Zalamea è un matematico, che viene da una celebre famiglia di politici e artisti colombiani. Sua mamma, Marta Trava, è stata la responsabile della cultura della televisione colombiana e dell’Università. Tra i suoi meriti, quello di aver scoperto Botero. Suo papà è stato un giornalista e un padre costituente della Colombia. Fernando Zalamea, allevato in Italia, laureato a Parigi e addottorato a Boston, da anni ha creato una scuola di filosofia e matematica. Uno dei pochi in grado di padroneggiare perfettamente le matematiche più avanzate (teoria delle categorie, logica dei fasci, topologia di Groethendieck), le filosofie più complicate (Peirce, Florenskij, Cavaillès), l’arte contemporanea, l’architettura avveniristica, la letteratura di ogni tipo.
Il suo pensiero, partendo dalla matematica, abbraccia tutto questo infinito scibile secondo un profondo realismo metafisico rivisitato e a posteriori. Mi spiego in due parole: a differenza di tutto il pensiero moderno che è nato come rivolta contro i significati grandi e universali, Zalamea parte dalla realtà degli universali (modelli, concetti, significati) e attraverso una loro incarnazione risolve problemi concreti delle discipline riscoprendo quegli universali stessi in azione e nella loro efficacia. Mi spiego con un’immagine dell’ultimo pensatore che Zalamea fa capire, il grande matematico Groethendieck, morto nel 2014. Dice Groethendieck che una noce di cocco (il nostro problema) si può aprire in due modi: o spaccandola con qualche strumento, con tutti i danni collaterali che ciò crea, o bisogna immergerla nell’acqua così che essa dopo un po’ si apra naturalmente.
Così è la metafisica che Zalamea presenta contro la modernità: invece di contrapporre definizioni e analisi, se si immergono i problemi dentro gli universali matematico-filosofici, i problemi di definizioni e analisi si risolvono facilmente. Zalamea non lo dice solamente: la sua scuola filosofico-matematica ha già risolto alcuni problemi della matematica e della logica classiche come quella del continuo e ha proposto logiche nuove come quella dei grafi esistenziali intuizionisti e quella della fondazione gestuale della matematica. Problemini qualsiasi, insomma.
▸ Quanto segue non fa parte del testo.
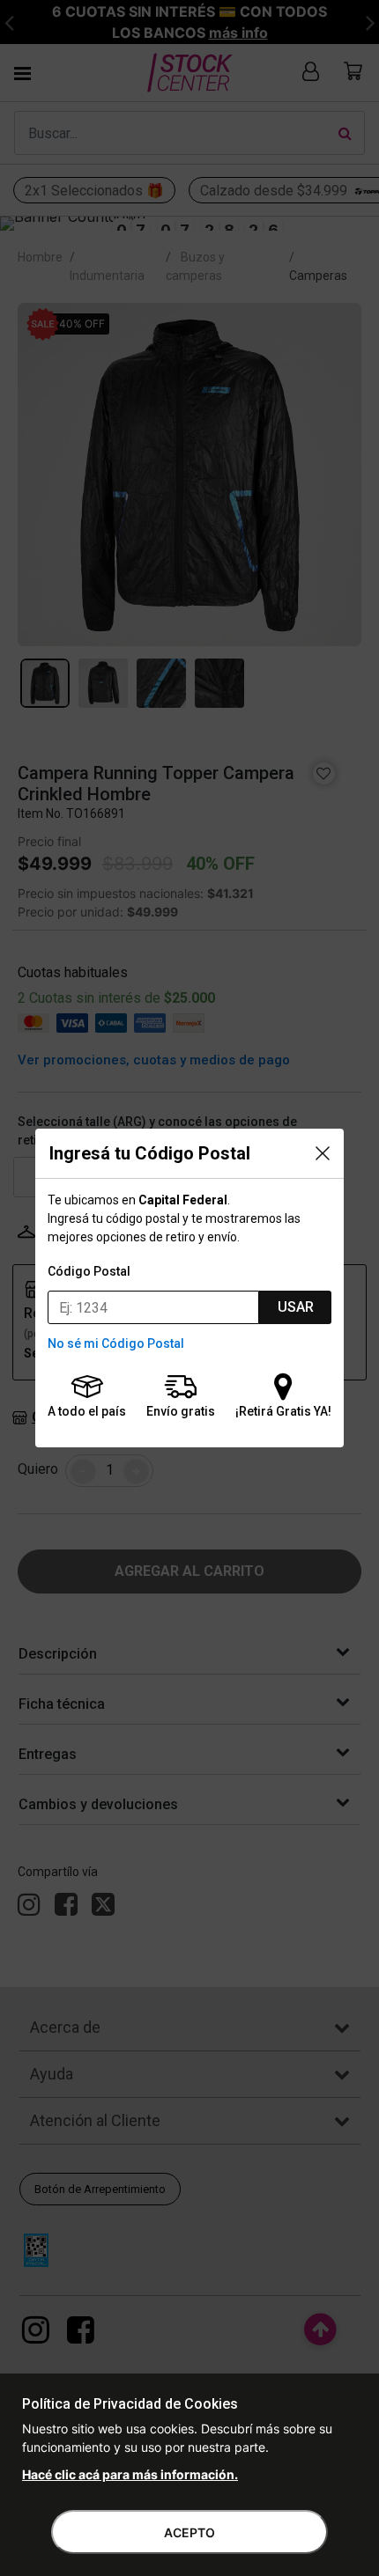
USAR (296, 1307)
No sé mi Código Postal (116, 1343)
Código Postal (89, 1271)
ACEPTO (189, 2532)
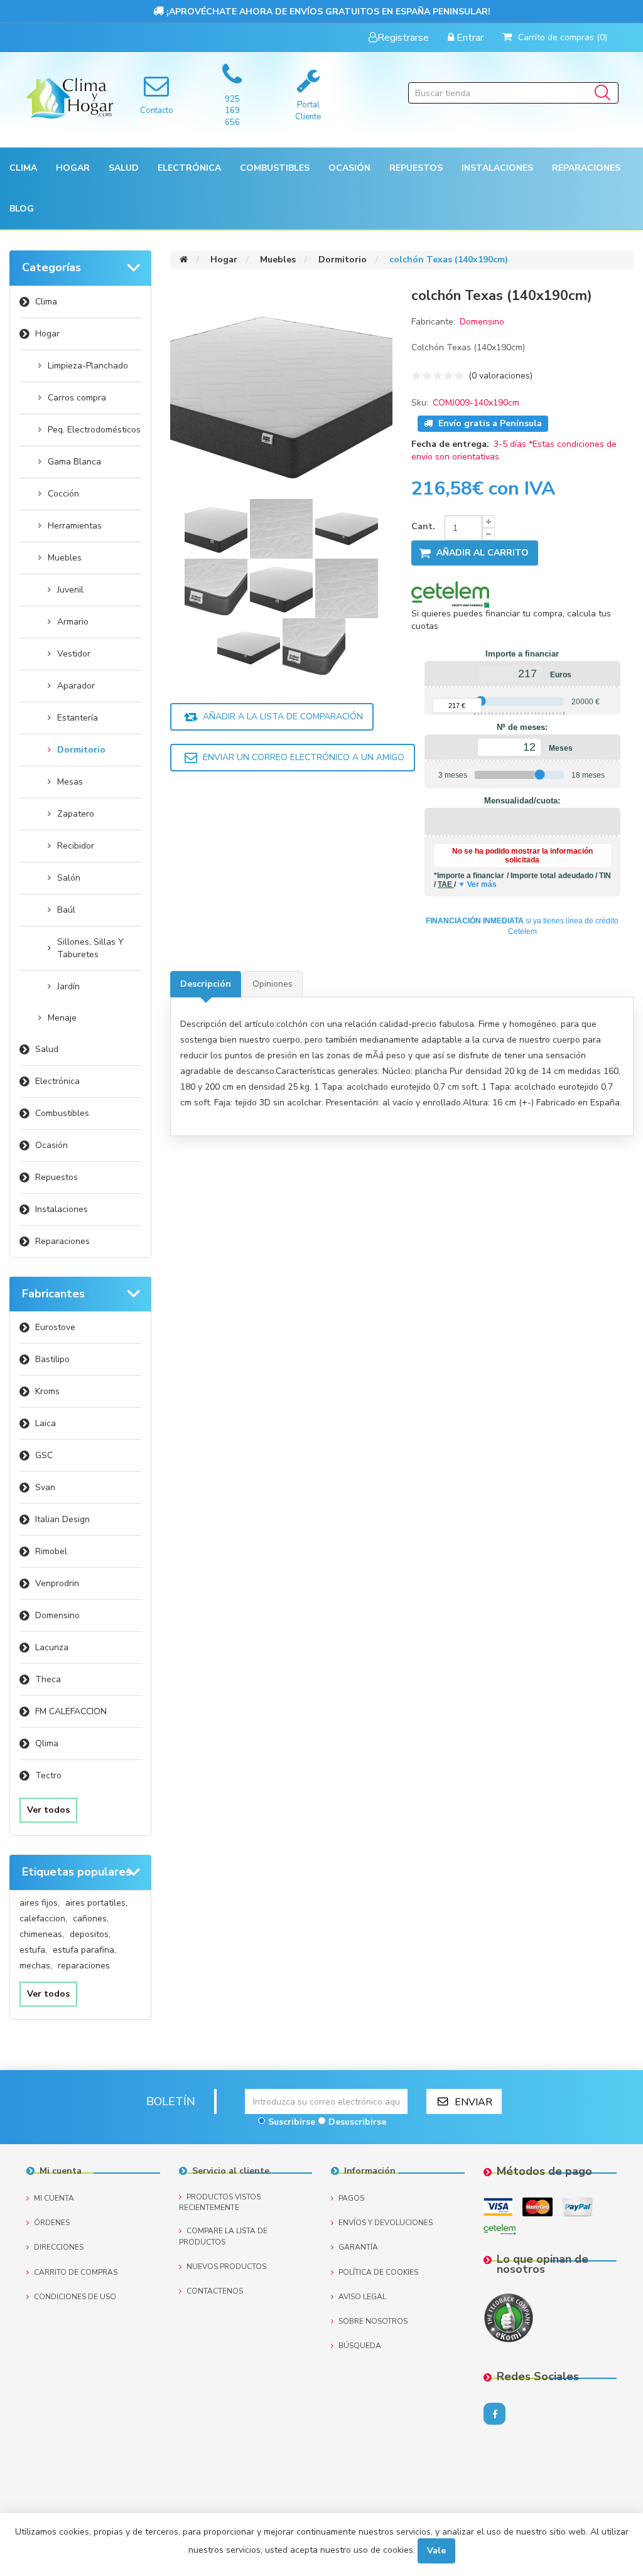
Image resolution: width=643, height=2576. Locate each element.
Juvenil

Allo stesso modo, la stessa tecnica è servita a Zalamea per scrivere saggi sulla cultura americana del Nord e del Sud, sulla poesia di Novalis, sull’architettura spagnola. La sua proposta è la più interessante e precisa dai tempi di Cartesio e, anche se non si capisce tutto, si capisce che si oppone a tutti i dualismi che derivano da Cartesio e a tutte le separazioni fra materie frutto del tremendo idealismo che affligge i sistemi educativi, soprattutto quello italiano. Se uno vuole conoscerla, troverà ogni tipo di articolo in giro su internet. Costerà un po’ di fatica, ma ne vale la pena come hanno detto i dodici intervenuti e le centinaia di giovani e vecchi partecipanti alla conferenza bogotana.